Collected data entries
○ ○ ○ ○ ○ ○ ○

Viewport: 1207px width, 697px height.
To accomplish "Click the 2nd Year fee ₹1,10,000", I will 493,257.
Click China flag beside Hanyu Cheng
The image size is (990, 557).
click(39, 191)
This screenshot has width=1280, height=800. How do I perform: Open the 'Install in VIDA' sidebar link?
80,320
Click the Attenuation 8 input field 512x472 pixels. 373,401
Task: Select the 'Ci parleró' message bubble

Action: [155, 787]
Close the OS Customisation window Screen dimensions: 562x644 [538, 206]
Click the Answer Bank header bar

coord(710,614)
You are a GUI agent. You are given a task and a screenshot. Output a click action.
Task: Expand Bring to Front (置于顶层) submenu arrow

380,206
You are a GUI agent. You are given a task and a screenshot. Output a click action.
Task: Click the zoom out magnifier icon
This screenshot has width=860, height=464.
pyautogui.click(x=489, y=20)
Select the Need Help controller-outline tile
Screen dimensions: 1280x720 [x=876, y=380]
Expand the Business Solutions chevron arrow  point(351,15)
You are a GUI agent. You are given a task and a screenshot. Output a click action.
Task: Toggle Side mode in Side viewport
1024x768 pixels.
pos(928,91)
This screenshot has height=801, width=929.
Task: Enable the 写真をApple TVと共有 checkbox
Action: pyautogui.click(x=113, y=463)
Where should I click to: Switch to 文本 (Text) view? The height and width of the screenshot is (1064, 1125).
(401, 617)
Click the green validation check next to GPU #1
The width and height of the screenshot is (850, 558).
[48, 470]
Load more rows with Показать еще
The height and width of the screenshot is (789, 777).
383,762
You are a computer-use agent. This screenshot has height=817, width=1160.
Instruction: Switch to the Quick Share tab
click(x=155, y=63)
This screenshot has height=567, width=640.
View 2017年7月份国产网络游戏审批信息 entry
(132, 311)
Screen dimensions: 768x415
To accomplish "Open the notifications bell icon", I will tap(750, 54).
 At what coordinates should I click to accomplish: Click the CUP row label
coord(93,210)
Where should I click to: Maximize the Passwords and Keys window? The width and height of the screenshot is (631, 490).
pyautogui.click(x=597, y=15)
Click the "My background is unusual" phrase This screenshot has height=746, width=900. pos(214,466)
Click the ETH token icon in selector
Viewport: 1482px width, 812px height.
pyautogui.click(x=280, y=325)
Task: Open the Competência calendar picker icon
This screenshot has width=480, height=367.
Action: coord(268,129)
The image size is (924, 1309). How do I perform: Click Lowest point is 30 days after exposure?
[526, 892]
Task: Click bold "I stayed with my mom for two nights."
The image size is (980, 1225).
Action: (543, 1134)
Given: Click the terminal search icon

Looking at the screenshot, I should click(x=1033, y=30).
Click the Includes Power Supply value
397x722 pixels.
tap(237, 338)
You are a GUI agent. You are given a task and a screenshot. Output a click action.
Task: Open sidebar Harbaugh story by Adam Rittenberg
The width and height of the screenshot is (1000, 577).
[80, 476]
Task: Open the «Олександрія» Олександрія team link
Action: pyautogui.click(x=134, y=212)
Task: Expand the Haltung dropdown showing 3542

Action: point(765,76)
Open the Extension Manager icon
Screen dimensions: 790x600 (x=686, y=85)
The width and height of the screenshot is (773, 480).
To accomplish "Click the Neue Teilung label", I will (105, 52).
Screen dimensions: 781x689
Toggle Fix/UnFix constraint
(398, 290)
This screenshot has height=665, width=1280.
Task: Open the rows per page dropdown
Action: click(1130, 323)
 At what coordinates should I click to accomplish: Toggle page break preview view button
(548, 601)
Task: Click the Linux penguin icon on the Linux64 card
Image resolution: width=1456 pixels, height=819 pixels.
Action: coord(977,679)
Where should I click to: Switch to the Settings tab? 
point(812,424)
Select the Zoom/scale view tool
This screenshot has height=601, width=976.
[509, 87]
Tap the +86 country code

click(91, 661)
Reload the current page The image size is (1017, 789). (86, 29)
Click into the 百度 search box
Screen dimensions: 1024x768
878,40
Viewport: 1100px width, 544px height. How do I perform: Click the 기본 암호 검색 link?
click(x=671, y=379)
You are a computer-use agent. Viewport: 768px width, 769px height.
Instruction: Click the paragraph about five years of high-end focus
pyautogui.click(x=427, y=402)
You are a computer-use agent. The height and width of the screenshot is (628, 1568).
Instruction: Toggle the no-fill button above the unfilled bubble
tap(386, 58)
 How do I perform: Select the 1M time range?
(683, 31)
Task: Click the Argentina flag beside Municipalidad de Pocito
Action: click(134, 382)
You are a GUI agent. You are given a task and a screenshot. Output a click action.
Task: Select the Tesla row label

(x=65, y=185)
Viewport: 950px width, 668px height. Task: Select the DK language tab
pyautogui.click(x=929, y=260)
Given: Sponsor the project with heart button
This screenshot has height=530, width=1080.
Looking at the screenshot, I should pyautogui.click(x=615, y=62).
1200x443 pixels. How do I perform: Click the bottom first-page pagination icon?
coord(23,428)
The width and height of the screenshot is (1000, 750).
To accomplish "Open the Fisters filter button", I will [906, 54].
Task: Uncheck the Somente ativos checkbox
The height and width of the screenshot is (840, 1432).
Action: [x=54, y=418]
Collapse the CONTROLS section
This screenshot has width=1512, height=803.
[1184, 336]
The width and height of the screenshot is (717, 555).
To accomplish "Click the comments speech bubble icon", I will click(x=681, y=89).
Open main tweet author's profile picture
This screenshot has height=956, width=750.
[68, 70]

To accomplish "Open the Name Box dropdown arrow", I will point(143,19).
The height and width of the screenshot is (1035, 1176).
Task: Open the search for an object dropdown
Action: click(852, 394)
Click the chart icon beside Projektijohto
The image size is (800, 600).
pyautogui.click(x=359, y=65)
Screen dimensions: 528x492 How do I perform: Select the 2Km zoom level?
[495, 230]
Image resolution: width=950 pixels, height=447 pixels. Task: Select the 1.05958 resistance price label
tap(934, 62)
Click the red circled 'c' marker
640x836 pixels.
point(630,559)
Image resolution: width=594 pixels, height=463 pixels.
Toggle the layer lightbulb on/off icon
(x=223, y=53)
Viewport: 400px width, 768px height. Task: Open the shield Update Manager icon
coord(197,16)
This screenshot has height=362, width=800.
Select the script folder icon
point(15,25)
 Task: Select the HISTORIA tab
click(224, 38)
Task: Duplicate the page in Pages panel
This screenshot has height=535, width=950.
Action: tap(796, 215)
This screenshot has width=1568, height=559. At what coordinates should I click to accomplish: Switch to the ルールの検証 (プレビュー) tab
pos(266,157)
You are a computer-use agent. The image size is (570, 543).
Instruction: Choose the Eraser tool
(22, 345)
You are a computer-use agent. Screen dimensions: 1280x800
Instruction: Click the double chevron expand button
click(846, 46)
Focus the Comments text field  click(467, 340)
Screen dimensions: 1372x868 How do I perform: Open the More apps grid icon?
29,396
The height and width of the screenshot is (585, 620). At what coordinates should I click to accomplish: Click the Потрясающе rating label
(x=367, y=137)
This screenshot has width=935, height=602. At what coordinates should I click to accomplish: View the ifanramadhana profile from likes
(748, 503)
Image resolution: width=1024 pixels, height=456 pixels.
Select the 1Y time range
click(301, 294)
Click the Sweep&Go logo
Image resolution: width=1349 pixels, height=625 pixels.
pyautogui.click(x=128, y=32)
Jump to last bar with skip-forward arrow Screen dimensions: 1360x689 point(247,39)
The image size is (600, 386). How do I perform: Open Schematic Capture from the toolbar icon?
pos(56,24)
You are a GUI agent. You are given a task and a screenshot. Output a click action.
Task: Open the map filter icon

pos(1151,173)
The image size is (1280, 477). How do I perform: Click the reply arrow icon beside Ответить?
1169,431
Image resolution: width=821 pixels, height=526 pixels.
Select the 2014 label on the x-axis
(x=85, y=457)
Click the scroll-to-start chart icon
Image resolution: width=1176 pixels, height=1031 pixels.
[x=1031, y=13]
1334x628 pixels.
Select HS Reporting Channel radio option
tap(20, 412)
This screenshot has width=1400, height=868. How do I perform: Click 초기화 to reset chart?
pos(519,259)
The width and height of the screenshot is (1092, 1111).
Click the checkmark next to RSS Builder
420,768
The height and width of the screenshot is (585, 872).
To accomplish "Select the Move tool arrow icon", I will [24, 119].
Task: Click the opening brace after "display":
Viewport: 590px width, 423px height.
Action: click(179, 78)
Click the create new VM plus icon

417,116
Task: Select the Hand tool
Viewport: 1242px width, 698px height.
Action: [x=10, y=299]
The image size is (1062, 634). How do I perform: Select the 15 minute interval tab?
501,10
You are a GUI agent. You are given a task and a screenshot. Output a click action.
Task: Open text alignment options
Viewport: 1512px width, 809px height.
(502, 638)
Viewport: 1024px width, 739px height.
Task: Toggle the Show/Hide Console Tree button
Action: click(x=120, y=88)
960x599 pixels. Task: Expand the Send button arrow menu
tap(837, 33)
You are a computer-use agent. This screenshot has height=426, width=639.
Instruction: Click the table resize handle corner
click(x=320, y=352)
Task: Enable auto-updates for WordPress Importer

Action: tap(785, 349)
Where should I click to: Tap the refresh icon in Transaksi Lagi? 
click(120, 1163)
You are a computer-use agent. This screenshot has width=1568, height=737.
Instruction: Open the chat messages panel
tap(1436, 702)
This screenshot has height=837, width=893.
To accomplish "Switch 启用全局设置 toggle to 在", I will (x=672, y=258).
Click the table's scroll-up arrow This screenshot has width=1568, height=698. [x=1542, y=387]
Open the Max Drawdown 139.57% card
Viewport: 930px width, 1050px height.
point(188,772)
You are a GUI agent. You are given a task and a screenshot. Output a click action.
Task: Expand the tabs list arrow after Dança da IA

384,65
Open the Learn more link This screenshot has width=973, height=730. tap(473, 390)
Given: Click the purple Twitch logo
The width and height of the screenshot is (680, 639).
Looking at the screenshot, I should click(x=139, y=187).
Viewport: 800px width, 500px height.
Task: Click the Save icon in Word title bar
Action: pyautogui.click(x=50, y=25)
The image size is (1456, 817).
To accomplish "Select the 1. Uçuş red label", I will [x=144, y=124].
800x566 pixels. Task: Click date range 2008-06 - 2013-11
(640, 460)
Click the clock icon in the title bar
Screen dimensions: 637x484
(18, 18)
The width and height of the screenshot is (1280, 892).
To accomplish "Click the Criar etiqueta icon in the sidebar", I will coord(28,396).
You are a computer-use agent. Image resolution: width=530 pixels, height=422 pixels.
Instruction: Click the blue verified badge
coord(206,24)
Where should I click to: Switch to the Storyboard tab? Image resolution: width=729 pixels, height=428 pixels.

○ ○ ○ ○ ○ ○ ○

All that should be written out is the stretch of lines above between the one holding "The height and width of the screenshot is (585, 620)." and the one holding "Image resolution: width=821", inclusive, exactly as given.

◆ **TASK OUTPUT**:
The height and width of the screenshot is (585, 620). At what coordinates should I click to accomplish: Click the Потрясающе rating label
(x=367, y=137)
This screenshot has width=935, height=602. At what coordinates should I click to accomplish: View the ifanramadhana profile from likes
(748, 503)
Image resolution: width=1024 pixels, height=456 pixels.
Select the 1Y time range
click(301, 294)
Click the Sweep&Go logo
Image resolution: width=1349 pixels, height=625 pixels.
pyautogui.click(x=128, y=32)
Jump to last bar with skip-forward arrow Screen dimensions: 1360x689 point(247,39)
The image size is (600, 386). How do I perform: Open Schematic Capture from the toolbar icon?
pos(56,24)
You are a GUI agent. You are given a task and a screenshot. Output a click action.
Task: Open the map filter icon

pos(1151,173)
The image size is (1280, 477). How do I perform: Click the reply arrow icon beside Ответить?
1169,431
Image resolution: width=821 pixels, height=526 pixels.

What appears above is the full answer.